This shrimp dish, Orange-and-Thyme Grilled Shrimp is perfect! Coming from Martha Stewart, I should have known! That being said, I can't say I think the dipping sauce is perfect, but did I mention the shrimp is perfect?!! Ok, so you get my drift. The flavors are just right. Nothing overwhelms the shrimp, only enhances it. I allowed the shrimp to marinate about an hour and a half, but as the recipe suggests, you can begin the marinating process in the morning without losing the integrity of your entree.
I added red peppers to the skewers because I not only wanted to add a little color to the dish, but peppers cook quickly as do the shrimp. I happened upon a great sale at Costco for the shrimp, so I used a pound of tiger shrimp. Should you opt to use larger shrimp, remember that they will take a minute or two longer to grill. The recipe reminds us to put olive oil on the grill and that can easily be done by using a small pastry brush. A small amount of oil will be sufficient. Her tip to soak the wooden skewers in water for a half hour is very important. Don't get side-tracked and forget that step!

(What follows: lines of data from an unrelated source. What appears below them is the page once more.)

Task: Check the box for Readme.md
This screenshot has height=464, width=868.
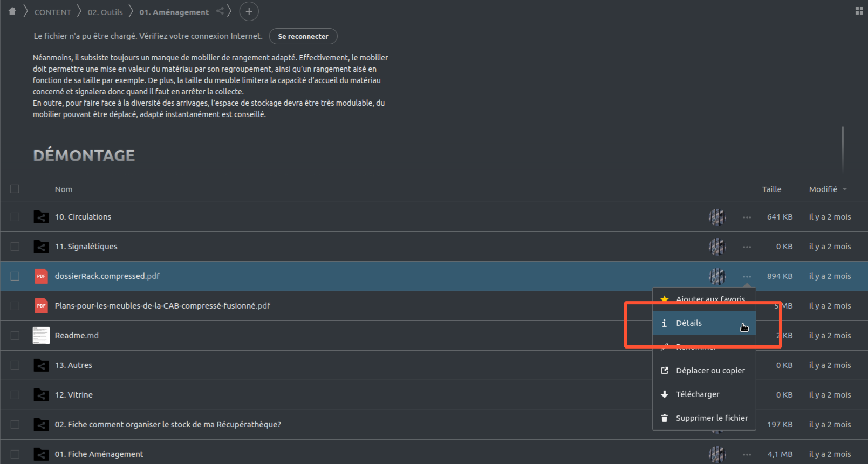Action: point(15,336)
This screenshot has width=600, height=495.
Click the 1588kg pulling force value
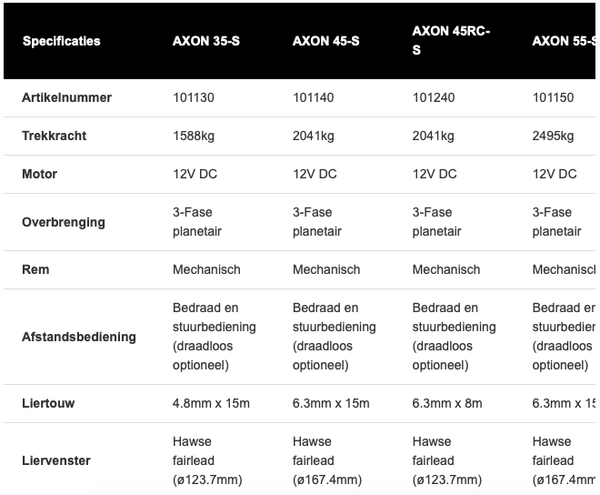point(194,136)
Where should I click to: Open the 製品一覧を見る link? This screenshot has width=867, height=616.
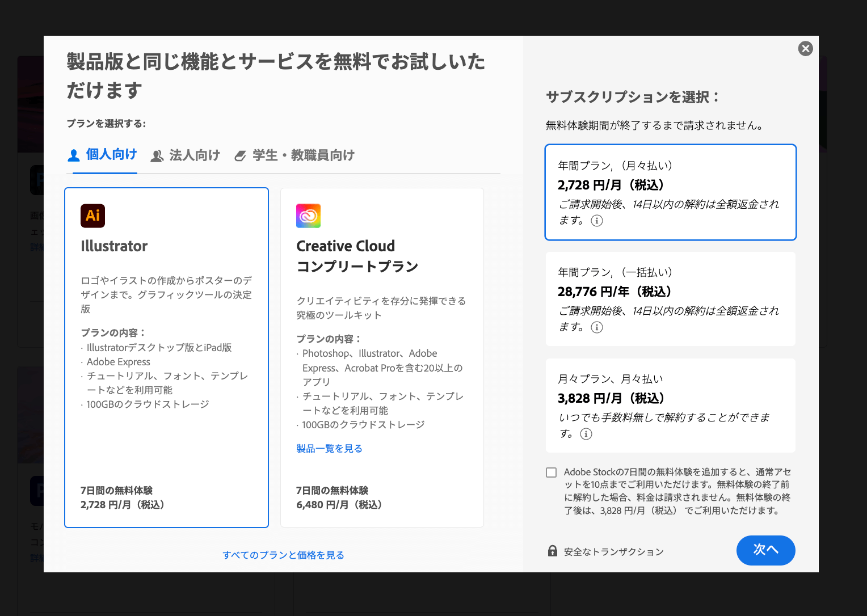[329, 449]
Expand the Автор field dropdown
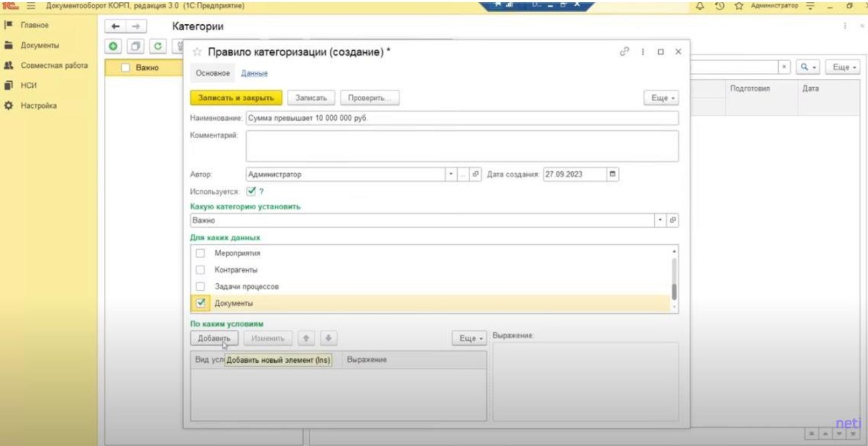This screenshot has height=446, width=868. 451,174
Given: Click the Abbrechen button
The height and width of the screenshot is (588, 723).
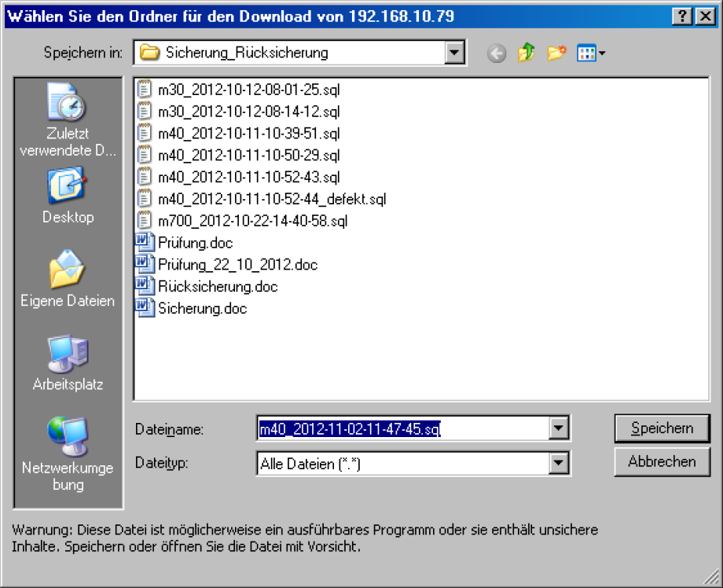Looking at the screenshot, I should coord(661,462).
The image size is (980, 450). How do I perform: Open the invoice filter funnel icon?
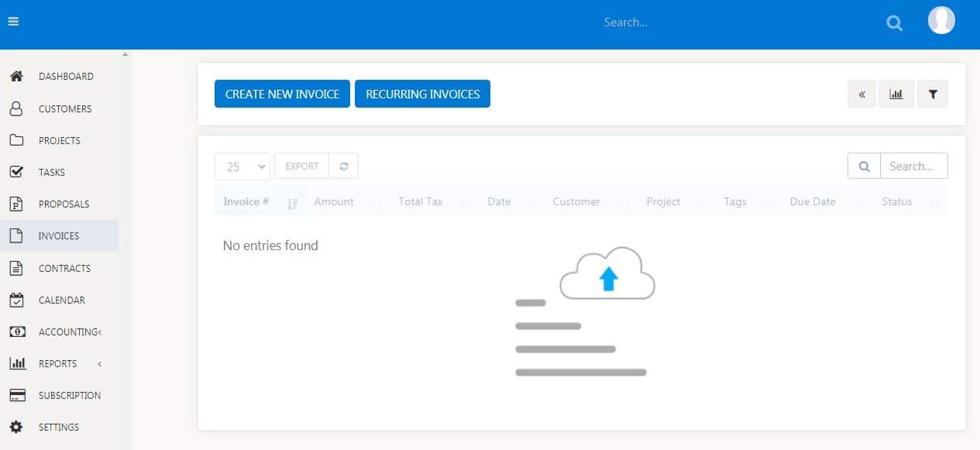pyautogui.click(x=933, y=94)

As for the dipping sauce, I am not especially fond of mayonnaise sauces. Now that I have made that confession, I can say in all honesty that my husband and I both felt the dip was very bland. After the initial taste test, I added a Tbs. of honey and chopped about 2 Tbs. of fresh orange into the dip. Although I felt it tasted better, the end result was that it was still mayonnaise. I think a better choice may have been an orange marmalade based dip.
Should you choose to use larger shrimp, you will need about 6 skewers, putting 2 shrimp on each one. If using shrimp that have about 24 per pound, you will also need 6 skewers, but will put 4 shrimp on each stick.
This recipe is an excellent choice anytime, but this will definitely be on my short list for the Fourth of July! Served with fresh corn on the cob and a slice of ice cold watermelon, you will have a meal worth celebrating!